Director displays guts and playfulness in her first outing
The first feature-length film by director Lee Gyeong-mi, “Crush and Blush,” is not your average box-office-conscious debut.
Although the film has its shortcomings - a disorderly tone, a general lack of control in pace and focus as well as a repetitive, lagging ending - this small black comedy about a group of losers is one of those rare films from an up-and-coming auteur that shows both guts and playfulness.
When it first came out, “Crush and Blush” enjoyed a high profile thanks to the involvement of “Old Boy” director Park Chan-wook and because it was Park’s first project as a producer.
Sure enough, we see bits of Park in the film, especially in its focus on a super obsessive, seemingly misanthropic lead character, Yang Mi-suk (Kong Hyo-jin).
Regardless of the reason for its initial recognition, “Crush and Blush” is ultimately a showcase for the talents of lead actress Kong.

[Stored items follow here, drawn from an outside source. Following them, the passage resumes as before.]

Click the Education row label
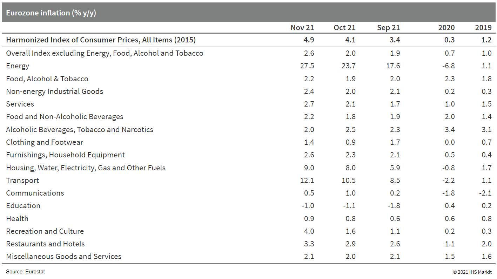Screen dimensions: 497x279 [x=23, y=206]
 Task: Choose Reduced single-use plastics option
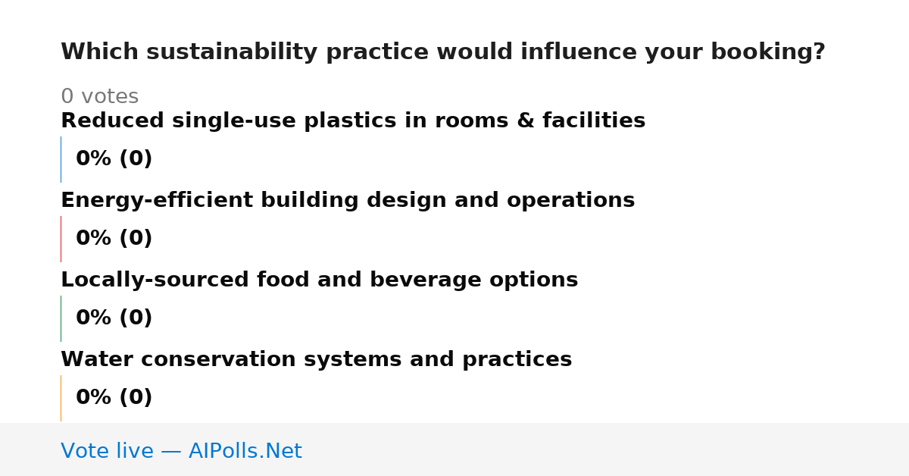(353, 121)
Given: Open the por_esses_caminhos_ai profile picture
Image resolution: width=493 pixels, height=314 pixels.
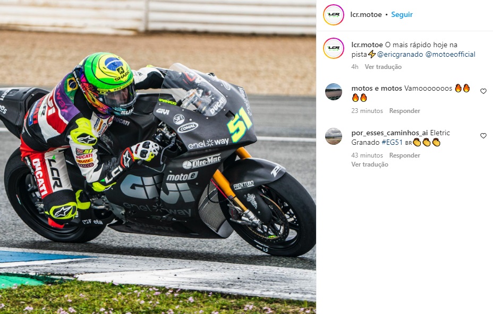Looking at the screenshot, I should [x=333, y=136].
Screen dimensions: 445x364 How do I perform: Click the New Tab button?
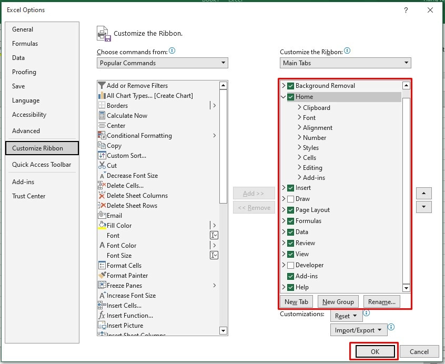(x=296, y=301)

She does a brilliant job of portraying Mi-suk, a dowdy, socially-awkward school teacher with a foul temper who wallows in her many complexes while obsessively stalking fellow teacher Seo Jong-chul (Lee Jong-hyeok).

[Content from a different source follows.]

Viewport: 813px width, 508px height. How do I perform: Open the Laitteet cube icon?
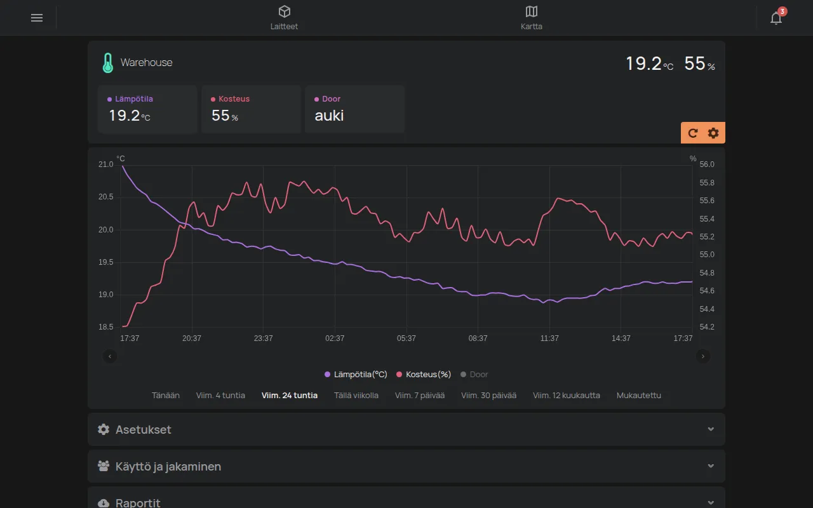click(285, 11)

Don’t get her confused with the lovable nerd types in other comedies - this girl is the real deal.
From her unsightly complexion - her face turns bright orange whenever she sees Jong-chul (reflecting the Korean title of the film, “Miss Carrot”) - to her self-delusional, resentful personality, Mi-suk is unattractive and undesirable, any way you look at her.
As her pursuit of her dream man continues, she learns that the married Jong-chul has been fooling around with the pretty, popular, yet insecure Lee Yu-ri (Hwang Woo Seul-hye), a fellow teacher.

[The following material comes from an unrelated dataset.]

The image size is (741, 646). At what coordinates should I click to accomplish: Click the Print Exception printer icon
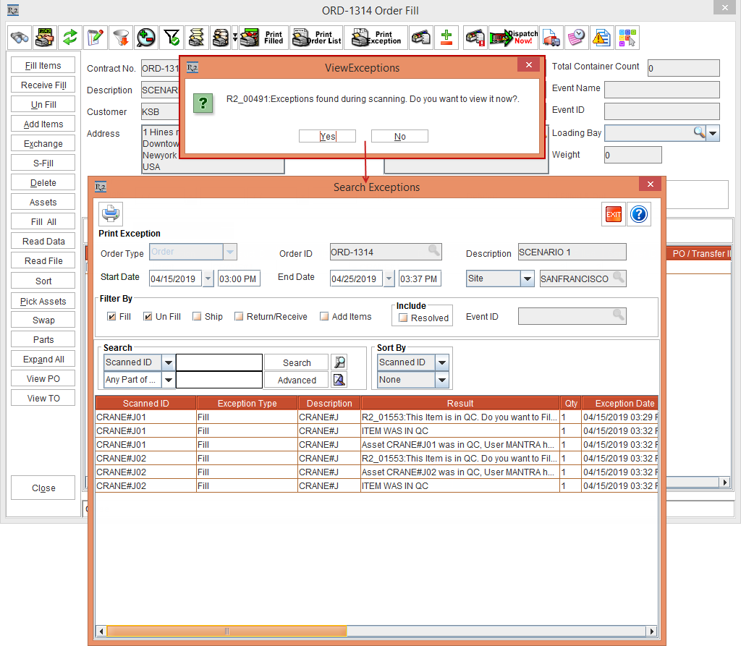pos(111,214)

Soon enough, Mi-suk teams up with Seo’s daughter Jong-hee (Seo Woo), another outcast, to sabotage Yu-ri. Allegiances between the two women shift back and forth, and likely and unlikely bonds form.
Yu-ri would have been easy to typecast but it is through the twists to her character that the director manages to deliver her own clever insights into the female psyche and the selfishness and self-delusions involved with attraction.
Along with Kong, Seo Woo switches seamlessly from comedy to drama and back to support the delightful quirkiness of the film.
The strange relationship between Mi-suk and Jong-hee is what anchors the movie, as the two women bond and find the attention they’ve been seeking in others, in each other instead.
Through her mission to split up Yu-ri and Jong-chul, Mi-suk’s story, which at first felt like an absurd enigma of sorts, not only entertains but also becomes understandable, even touching, in the end.
Crush and Blush (2008)
Comedy / Korean
Now on DVD
By Cho Jae-eun [firstname.lastname@example.org]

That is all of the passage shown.